Cada fin de octubre, cuando el aire se llena de copal y la tierra huele a humedad, recuerdo por qué el Xantolo no es una fiesta: es un regreso. Desde hace varios años suelo ir a la Huasteca, a San Felipe, a Huejutla y algunos otros municipios más, a esas comunidades donde las casas de madera y lámina abren sus puertas al son huasteco y las almas vuelven con flores. He estado tanto en los altares humildes —donde el café humea junto a la foto de los abuelos— como en la pasarela política que a veces acompaña la temporada: esa donde los encargos, los cargos o las bendiciones se reparten entre música y aguardiente, como si la política también quisiera ponerse máscara por un rato.
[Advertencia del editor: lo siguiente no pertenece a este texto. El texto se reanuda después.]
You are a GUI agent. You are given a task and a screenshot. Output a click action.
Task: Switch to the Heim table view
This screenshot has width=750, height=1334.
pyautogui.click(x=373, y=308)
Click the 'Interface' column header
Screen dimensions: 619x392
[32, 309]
En San Felipe Orizatlán, el pueblo se prepara con semanas de anticipación. Las cuadrillas ensayan de noche, los cohetes anuncian el inicio de los festejos y las mujeres tienden los arcos de cempasúchil que más tarde coronarán las calles. En Huejutla, todo escala: ahí está el altar más grande del mundo, con sus siete escalinatas encendidas de flor naranja, su arco monumental que parece sostener el cielo, que indica el camino a los difuntos, y un aroma de copal que no se olvida. Es un territorio caluroso, como los cubanos dirían “pegajoso”, pero se acostumbra uno: la humedad se vuelve parte de la piel.
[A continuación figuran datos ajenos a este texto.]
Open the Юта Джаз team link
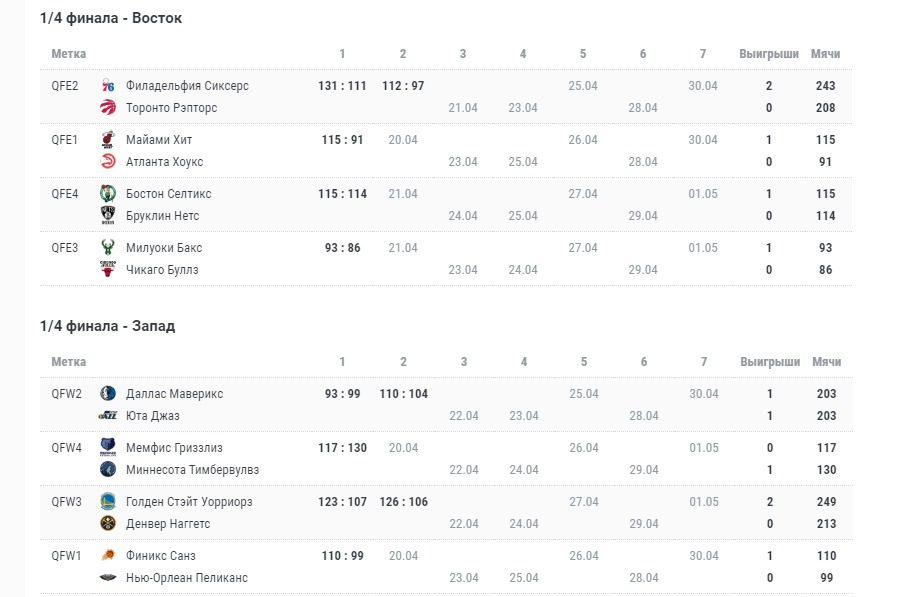The height and width of the screenshot is (597, 902). [x=153, y=416]
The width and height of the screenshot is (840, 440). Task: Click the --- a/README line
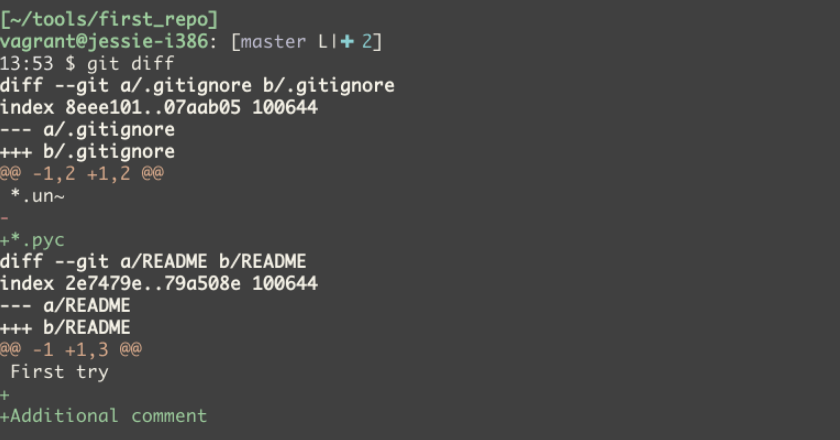click(x=65, y=305)
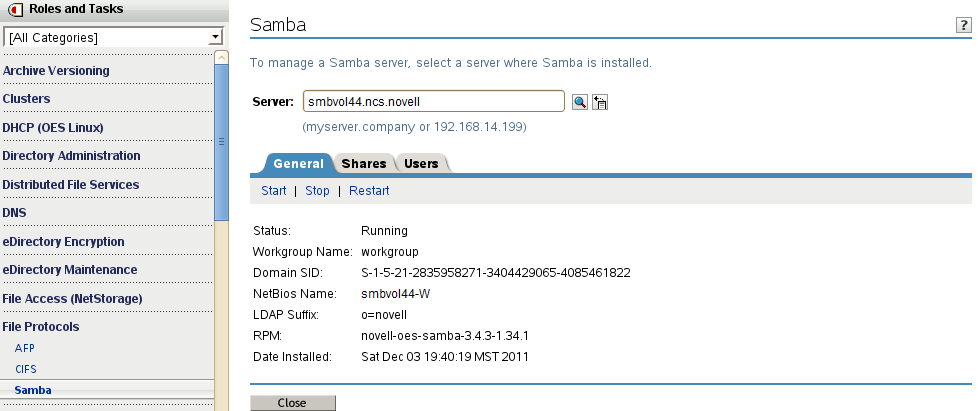Open the AFP task link

click(x=24, y=349)
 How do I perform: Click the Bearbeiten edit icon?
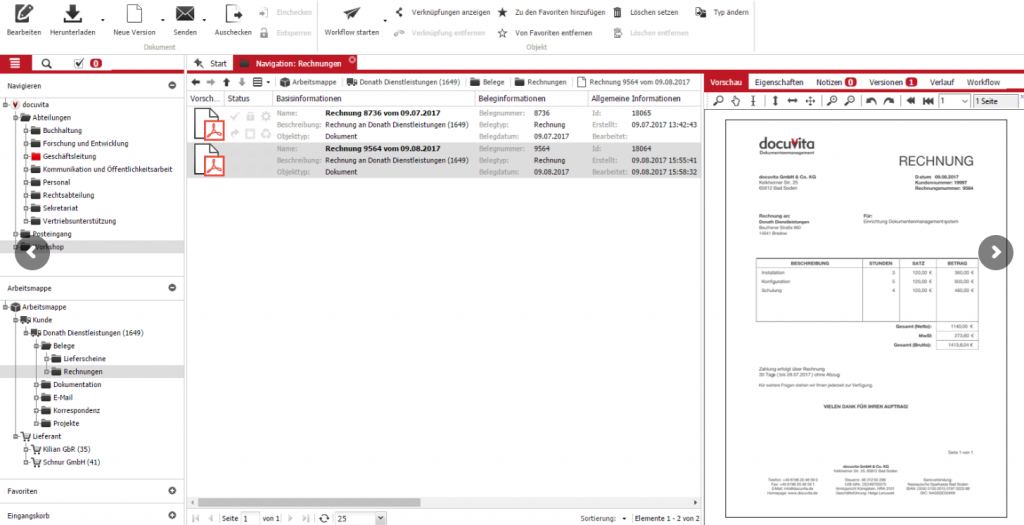click(22, 14)
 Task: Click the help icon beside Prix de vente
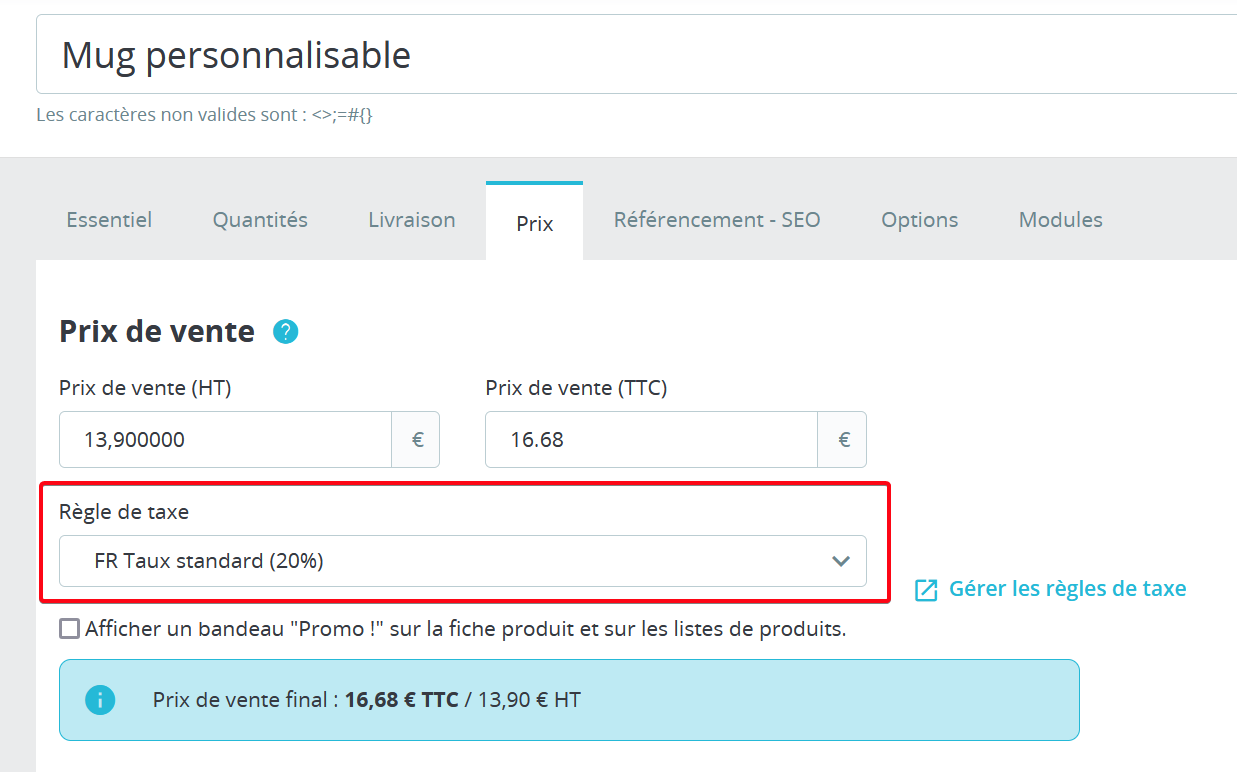[286, 332]

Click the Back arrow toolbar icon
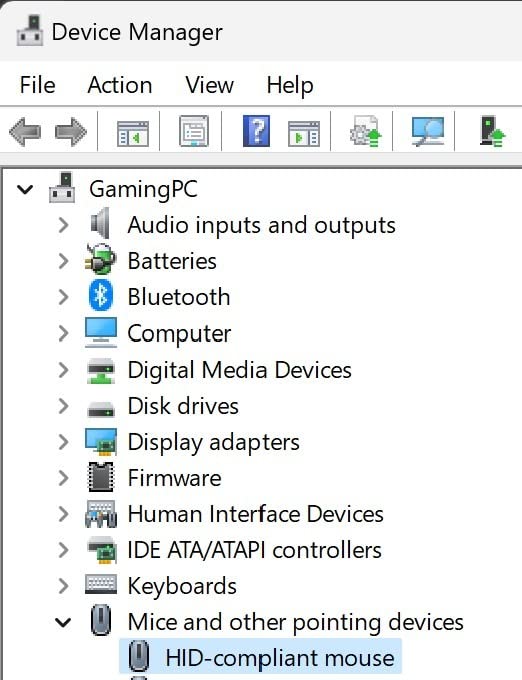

Este año el Xantolo llega entre lodo y silencio. Las lluvias dejaron caminos rotos, familias desplazadas, cultivos perdidos. Muchos pedían suspender la celebración; otros, simplemente, no podían dejar de prepararla. Porque allá, cuando la muerte ronda, la vida se viste de papel picado y los muertos se sientan a la mesa. Suspender el Xantolo sería, para muchos, renunciar a la última frontera de la comunidad: esa certeza de que, aunque todo se inunde, todavía hay memoria.
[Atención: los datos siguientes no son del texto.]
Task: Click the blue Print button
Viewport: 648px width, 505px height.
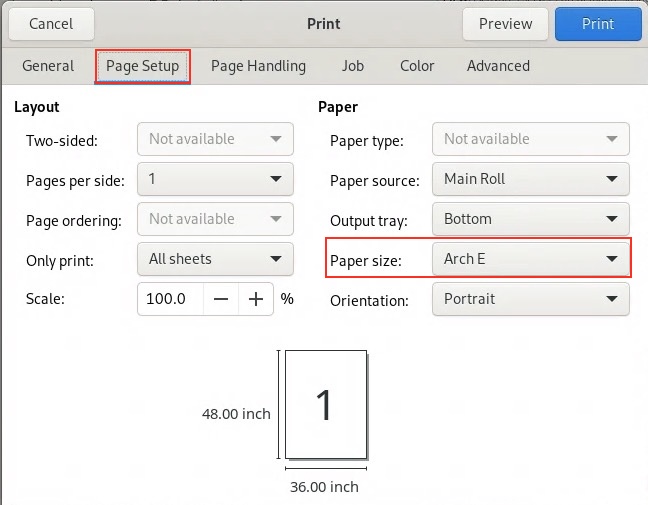Action: click(598, 23)
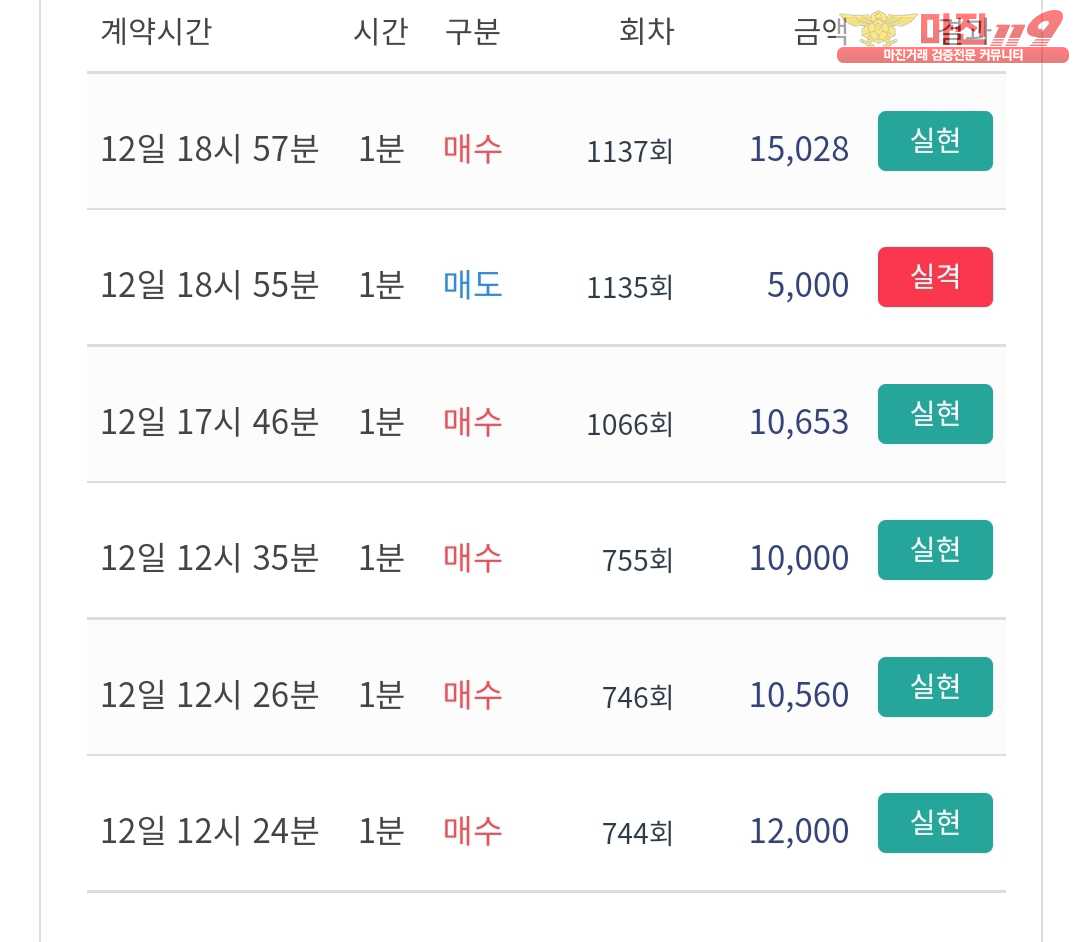Click the 10,560 amount
The width and height of the screenshot is (1080, 942).
tap(798, 696)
Hay quien mira desde lejos y no entiende cómo puede bailarse mientras el agua arrasó los hogares. Pero en la Huasteca, bailar no es frivolidad; es sobrevivencia. Las máscaras de los danzantes no esconden el dolor, lo transforman. Cada paso es un modo de decir: seguimos aquí. Y cada altar, una política íntima del recuerdo: la organización, la cooperación, la hospitalidad que el Estado no siempre alcanza a ver.

Quizá el Xantolo, en el fondo, también es una forma de gobierno. No el de los decretos ni los discursos, sino el que se construye desde la comunidad, con su propio calendario, su propia justicia, su propia alegría. Quizá por eso, aun en medio de la tragedia, suspenderlo habría sido como apagar la última vela del altar: un gesto correcto en la forma, pero injusto en el alma.

Cuando caiga la noche y los tambores suenen, allá estarán los pueblos encendiendo el copal. Entre el barro, el canto y las risas, el Xantolo volverá a recordarnos que el duelo también puede ser esperanza, y que ningún temporal —por más fuerte que sea— logra llevarse el corazón de quienes saben mirar la vida desde el otro lado.